Richard Lugar, the ranking
Republican in the Senate Foreign Relations Committee, also
challenged China to allow journalists and diplomats full access to
Tibet to determine whether Beijing allegedly overreacted to the
protests.
“I am particularly disappointed
that officials in Beijing have chosen to attack the Dalai Lama and
unfairly blame him for the protests,” Lugar said in a statement.
“I am aware of no credible evidence that he encouraged or
instigated the protests, which occurred across a broad area of the
Tibetan Autonomous Region and Tibetan areas of China.”
China has published an anonymous
confession from a Tibetan protester as part of a dossier of
“evidence” it said proved the Dalai Lama and his
government-in-exile were behind the unrests against Beijing’s rule
of the Himalayan region.
Lugar noted that the Dalai Lama
had deplored the violence and called for a stop to violent
activities, saying they appeared to have been heeded by most
Tibetans in the autonomous region and elsewhere.
“I have met the Dalai Lama
several times and I know him to be a man of peace,” the senator
said. “Contrary to repeated Chinese assertions, he has affirmed he
does not favor an independent Tibet, but rather a Tibet with genuine
autonomy as part of China.”
He urged the Chinese leadership
to work with the Dalai Lama to seek a “mutually agreeable and
peaceful solution” to the Tibet issue.
Beijing says rioters had killed
18 civilians and two police officers in the protests. Exiled Tibetan
leaders have put the death toll from the Chinese crackdown at 135 to
140 Tibetans, with another 1,000 injured and many detained.
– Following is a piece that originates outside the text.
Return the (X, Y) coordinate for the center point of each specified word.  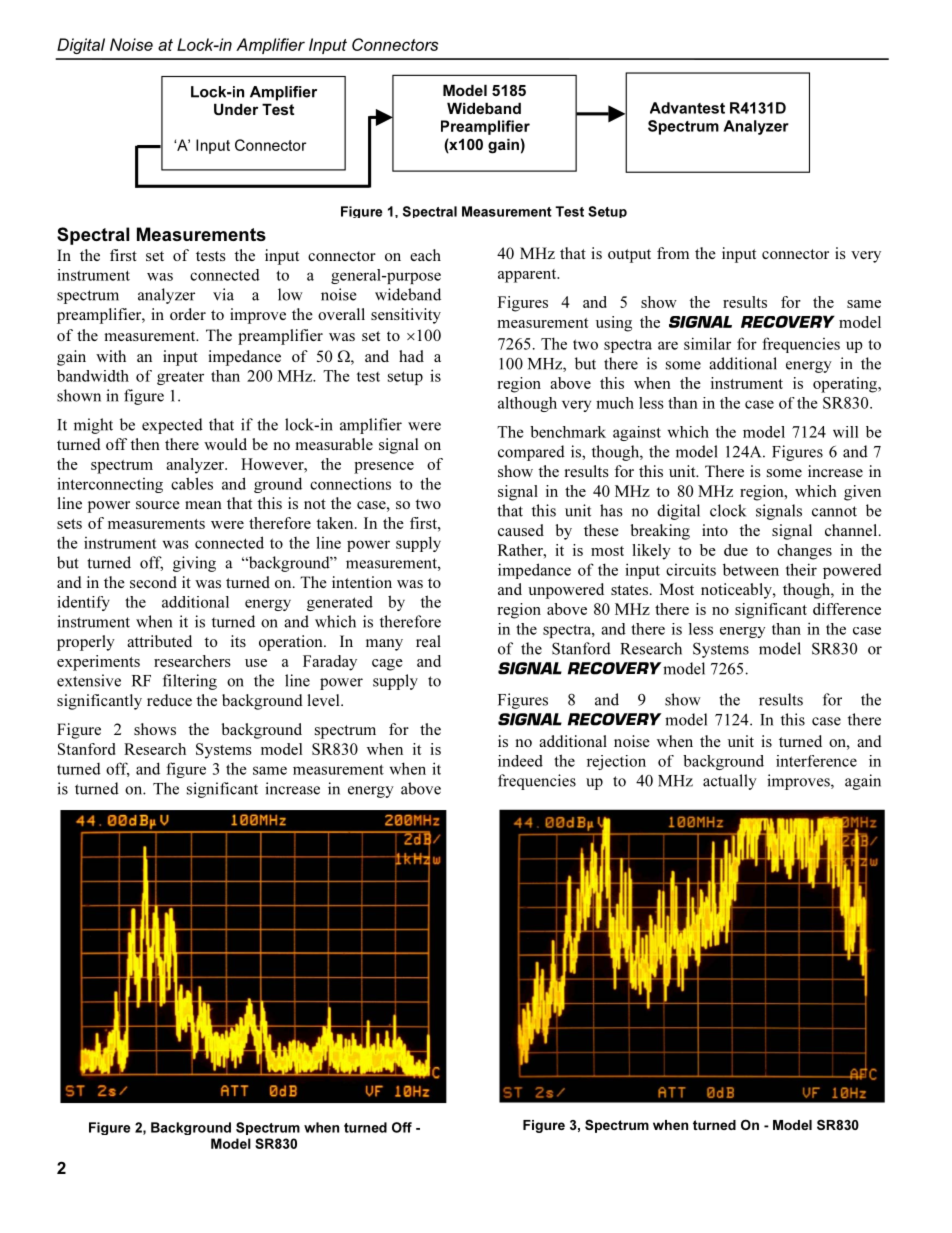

Lugar also asked Beijing “to
open up more fully” to allow journalists, diplomats and other
independent observers into Tibet to determine the background to the
protests “to judge” whether Chinese authorities allegedly
overreacted to incidents of looting, burning and attacks on
individuals and whether they were detaining and lodging charges of
violence against monks and others who had expressed their views
peacefully.
“Greater access would also be
consistent with China’s promise to give wider freedoms to foreign
journalists in the period before the 2008 Olympics,” Lugar said.